Natasha Kaiser-Brown (born May 14, 1967) is an American sprinter who specialized in the 400 meter run. As of 2022, she is the head coach of track and field at the University of Missouri in Columbia, Missouri.

Kaiser-Brown was born in Des Moines, Iowa. In high school, she was a nine-time state champion for Des Moines Roosevelt and is the previous record-holder for the 100 meter and sprint medley relay events (both broken in the 2018 track season).

As a member of the Missouri Tigers track and field team from 1985–89, she won five individual conference titles, earned NCAA All-American honors in the 400m dash six times, and named Big 8 Female Athlete of the Year in 1989. In 1989, she also was the 400m dash Indoor National Champion with a collegiate record time of 51.92 seconds, which still stands as the school record.

══════════

■ **SET EXERCISE A**
Write out the Natasha Kaiser-Brown biography again, starting with "As a member" and going on through "the school record.", and swap "school record" for "program record".
The biography and the rows come from separate, unrelated sources.

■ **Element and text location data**
══════════

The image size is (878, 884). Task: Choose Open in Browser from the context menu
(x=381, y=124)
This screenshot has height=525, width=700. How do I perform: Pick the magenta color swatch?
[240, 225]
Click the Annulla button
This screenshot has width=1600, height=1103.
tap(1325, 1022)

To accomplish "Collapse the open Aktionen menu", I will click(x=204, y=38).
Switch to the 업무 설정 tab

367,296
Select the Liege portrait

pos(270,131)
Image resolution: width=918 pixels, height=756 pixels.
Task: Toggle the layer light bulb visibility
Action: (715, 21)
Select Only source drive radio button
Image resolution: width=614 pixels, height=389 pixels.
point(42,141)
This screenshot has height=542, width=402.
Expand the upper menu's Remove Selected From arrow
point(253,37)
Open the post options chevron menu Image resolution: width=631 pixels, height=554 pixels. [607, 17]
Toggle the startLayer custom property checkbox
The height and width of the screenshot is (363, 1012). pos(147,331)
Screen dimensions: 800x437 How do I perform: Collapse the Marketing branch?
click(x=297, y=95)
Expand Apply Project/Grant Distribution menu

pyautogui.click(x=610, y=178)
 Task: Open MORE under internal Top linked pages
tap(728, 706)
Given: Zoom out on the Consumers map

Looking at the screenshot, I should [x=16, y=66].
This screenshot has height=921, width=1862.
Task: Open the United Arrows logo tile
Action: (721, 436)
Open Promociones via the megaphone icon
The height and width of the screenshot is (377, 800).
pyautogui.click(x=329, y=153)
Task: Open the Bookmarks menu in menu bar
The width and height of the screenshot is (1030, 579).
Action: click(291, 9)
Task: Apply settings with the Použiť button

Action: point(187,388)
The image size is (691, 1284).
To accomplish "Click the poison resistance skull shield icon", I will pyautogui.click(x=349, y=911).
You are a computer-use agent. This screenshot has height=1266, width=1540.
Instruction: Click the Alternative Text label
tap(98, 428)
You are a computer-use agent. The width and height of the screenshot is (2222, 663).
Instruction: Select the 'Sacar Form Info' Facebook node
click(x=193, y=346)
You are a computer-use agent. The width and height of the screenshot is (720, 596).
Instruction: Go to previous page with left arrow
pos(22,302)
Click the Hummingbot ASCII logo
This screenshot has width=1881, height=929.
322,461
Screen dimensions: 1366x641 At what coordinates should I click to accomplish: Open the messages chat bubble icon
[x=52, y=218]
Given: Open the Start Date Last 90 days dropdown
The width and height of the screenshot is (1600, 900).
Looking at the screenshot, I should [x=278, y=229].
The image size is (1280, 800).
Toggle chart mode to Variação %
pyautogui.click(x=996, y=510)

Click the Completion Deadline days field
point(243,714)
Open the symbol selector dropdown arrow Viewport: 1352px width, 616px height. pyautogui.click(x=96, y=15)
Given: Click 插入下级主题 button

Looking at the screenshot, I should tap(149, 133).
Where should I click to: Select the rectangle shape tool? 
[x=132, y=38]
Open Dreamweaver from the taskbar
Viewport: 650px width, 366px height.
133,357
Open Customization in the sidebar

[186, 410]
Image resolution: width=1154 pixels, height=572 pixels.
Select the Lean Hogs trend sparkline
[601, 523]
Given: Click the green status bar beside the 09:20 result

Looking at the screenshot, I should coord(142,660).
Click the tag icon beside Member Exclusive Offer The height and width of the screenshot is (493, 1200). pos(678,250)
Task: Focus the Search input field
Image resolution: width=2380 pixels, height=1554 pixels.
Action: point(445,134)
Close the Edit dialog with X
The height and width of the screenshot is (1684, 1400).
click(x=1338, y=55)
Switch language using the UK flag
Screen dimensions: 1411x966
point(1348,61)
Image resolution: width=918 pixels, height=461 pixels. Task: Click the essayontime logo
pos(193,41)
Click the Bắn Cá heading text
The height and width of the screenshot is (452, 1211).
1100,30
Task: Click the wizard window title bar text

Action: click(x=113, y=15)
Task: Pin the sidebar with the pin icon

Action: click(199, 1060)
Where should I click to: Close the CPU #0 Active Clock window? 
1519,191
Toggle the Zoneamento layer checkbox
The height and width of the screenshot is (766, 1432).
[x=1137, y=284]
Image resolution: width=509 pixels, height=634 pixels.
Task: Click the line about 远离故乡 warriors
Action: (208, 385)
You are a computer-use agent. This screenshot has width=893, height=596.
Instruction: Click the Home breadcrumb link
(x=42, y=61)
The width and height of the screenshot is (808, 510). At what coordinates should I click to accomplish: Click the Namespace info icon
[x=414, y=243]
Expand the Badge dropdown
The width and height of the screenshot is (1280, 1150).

══════════

■ **SET EXERCISE B**
Reproduce the rows exactly, starting with the first line of the rows and going on through the line with "point(42,141)".

■ **EXPECTED ANSWER A**
As a member of the Missouri Tigers track and field team from 1985–89, she won five individual conference titles, earned NCAA All-American honors in the 400m dash six times, and named Big 8 Female Athlete of the Year in 1989. In 1989, she also was the 400m dash Indoor National Champion with a collegiate record time of 51.92 seconds, which still stands as the program record.

■ **EXPECTED ANSWER B**
The image size is (878, 884). Task: Choose Open in Browser from the context menu
(x=381, y=124)
This screenshot has height=525, width=700. How do I perform: Pick the magenta color swatch?
[240, 225]
Click the Annulla button
This screenshot has width=1600, height=1103.
tap(1325, 1022)

To accomplish "Collapse the open Aktionen menu", I will click(x=204, y=38).
Switch to the 업무 설정 tab

367,296
Select the Liege portrait

pos(270,131)
Image resolution: width=918 pixels, height=756 pixels.
Task: Toggle the layer light bulb visibility
Action: (715, 21)
Select Only source drive radio button
Image resolution: width=614 pixels, height=389 pixels.
point(42,141)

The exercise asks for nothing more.